Rewrite every line of the items below as a numbered list, and leave out any blank lines.

Task inputs: Begin

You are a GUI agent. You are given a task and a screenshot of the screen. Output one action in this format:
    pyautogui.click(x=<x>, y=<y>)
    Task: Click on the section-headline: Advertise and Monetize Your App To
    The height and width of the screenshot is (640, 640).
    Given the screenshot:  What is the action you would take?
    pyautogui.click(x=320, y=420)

Task inputs: End

- Problem solution:
1. You are a GUI agent. You are given a task and a screenshot of the screen. Output one action in this format:
2.     pyautogui.click(x=<x>, y=<y>)
3.     Task: Click on the section-headline: Advertise and Monetize Your App To
4.     The height and width of the screenshot is (640, 640).
5.     Given the screenshot:  What is the action you would take?
6.     pyautogui.click(x=320, y=420)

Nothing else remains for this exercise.